Neither is cold insensitivity as defined by the Society of Professional Journalists Code of Ethics.

Minimize harm

Ethical journalists treat sources, subjects and colleagues as human beings deserving of respect. Journalists should:


  • Show compassion for those who may be affected adversely by news coverage. Use special sensitivity when dealing with children and inexperienced sources or subjects.
  • Be sensitive when seeking or using interviews or photographs of those affected by tragedy or grief.
  • Recognize that gathering and reporting information may cause harm or discomfort. Pursuit of the news is not a license for arrogance.
  • Show good taste. Avoid pandering to lurid curiosity.

Twick said:
You say that taking coke wasn't "a big part of Belushi's life," but it was a big part of his death. In an era where coke was becoming the new weed, and a lot of people were getting hurt as a result, it was probably harder to pitch it as "tormented genius driven to use drugs, not really his fault."
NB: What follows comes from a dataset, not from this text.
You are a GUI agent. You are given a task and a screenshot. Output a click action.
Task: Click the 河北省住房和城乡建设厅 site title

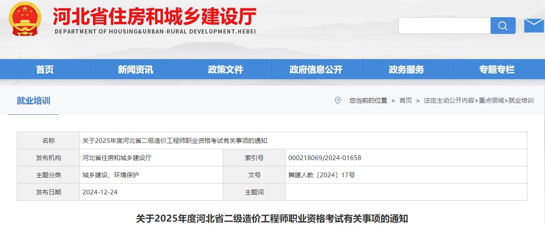[x=155, y=18]
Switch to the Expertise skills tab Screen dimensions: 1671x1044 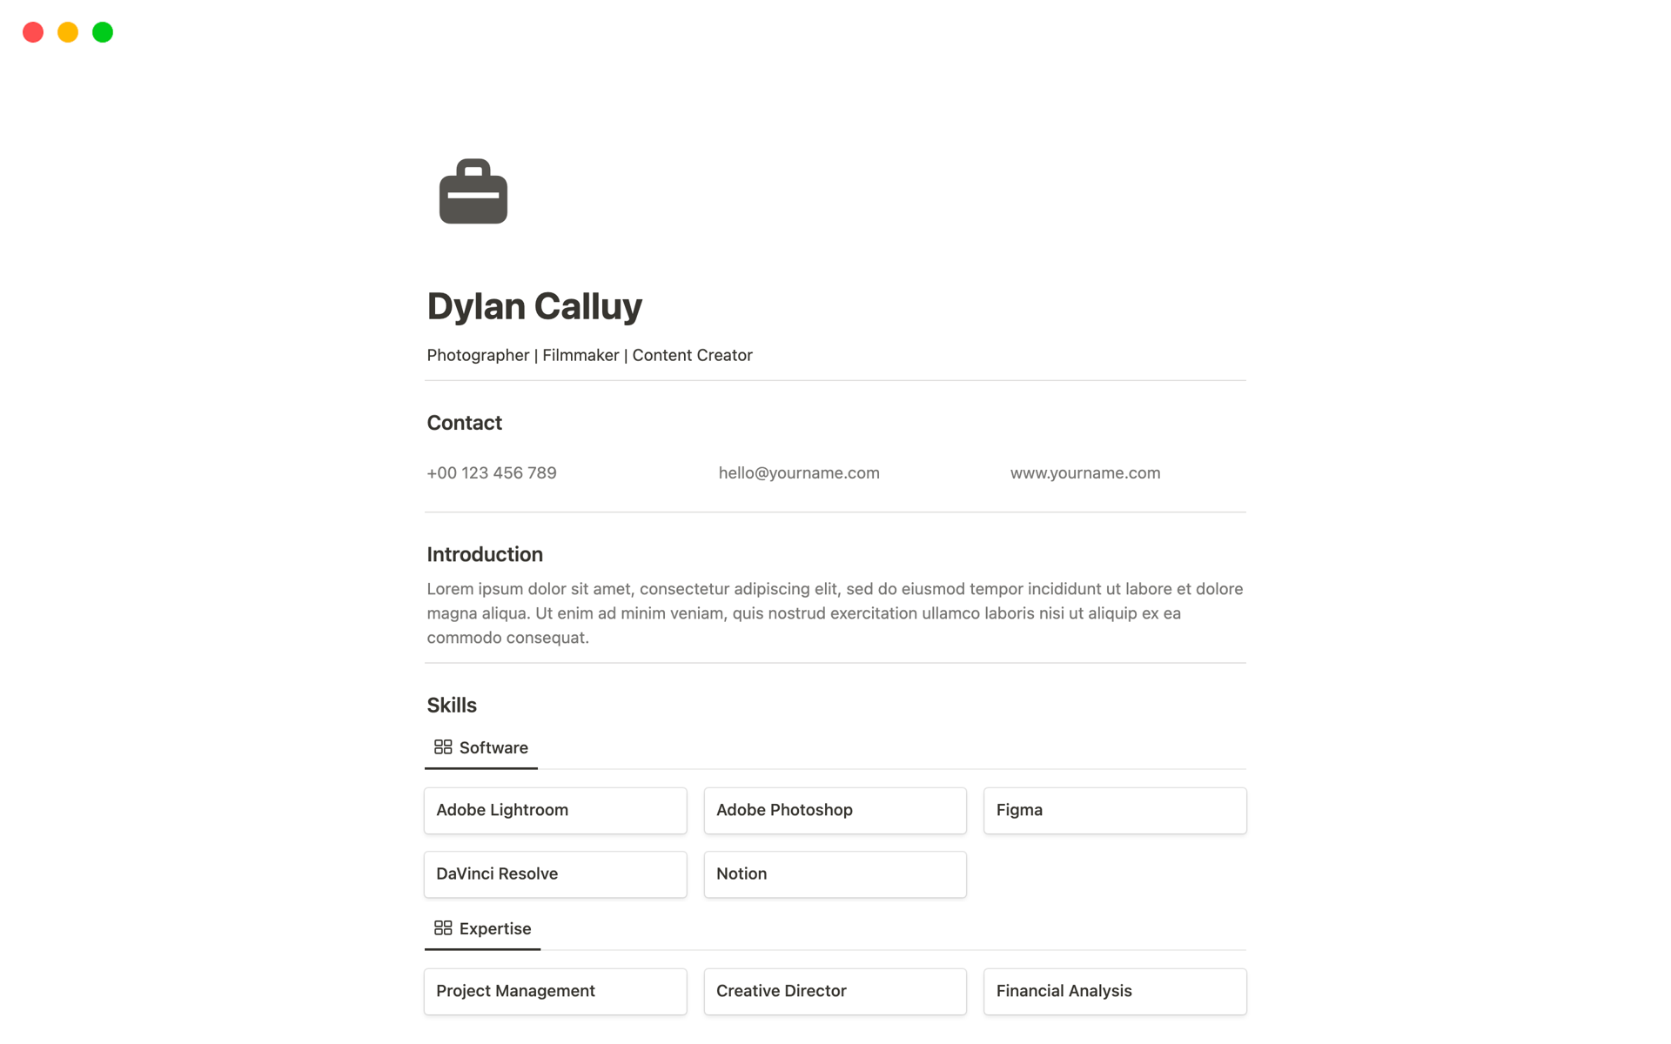pos(493,928)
No. I did not say taking coke wasn't "a big part of Belushi's life." I said, "Woodward focused obsessively on Belushi's drug addiction to the exclusion of nearly everything else about the man" and I attempted to not only say that but to verify it as well.

I don't have a problem clarifying or defending what I say, Twick, but please make the effort to quote me correctly. It'll save us the time wasted on clarifying or defending something I didn't say.


Again, I don't understand the relevance of people's opinions about Woodward's books. People like them or don't -- so?

You don't or you won't understand? :Huh:

Here's the relevance of people's opinions about Woodward's books. Critiquing and criticism of a writer's work (which all of us are) is not simply a matter of whether people like them or not. Some people like the pickles on a McRib sandwich while others recoil in nausea. It's subjective.

That said, it is very relevant when any writer takes on the subject of a man's life and death and turns in a pedantic, preachy, moralistic piece of shit like Wired. The Woodward Method is to gain entry to the levers of power by dint of his reputation as a serious, credible and honest journalist. However, Woodward has repeatedly been accused of being less a journalist than a stenographer in several of his books. After all, access to power is all very well and good, but what does Woodward have to give up to gain that access?

You may not understand the relevance of people's opinions about Woodward books, but it is extremely relevant when some of those books are obsequious paeans to Washington insiders swapping war stories and ratfucking each other.

I haven't read Fear yet, but if you have I'd be very interested to see if it delivers of all those sterling and above reproach journalistic values you seem to believe Bob Woodward personifies.


cornflake said:
The administration and people quoted are saying they did not say what Woodward says they did. That's about as possible as Trump being able to locate Iran on a map.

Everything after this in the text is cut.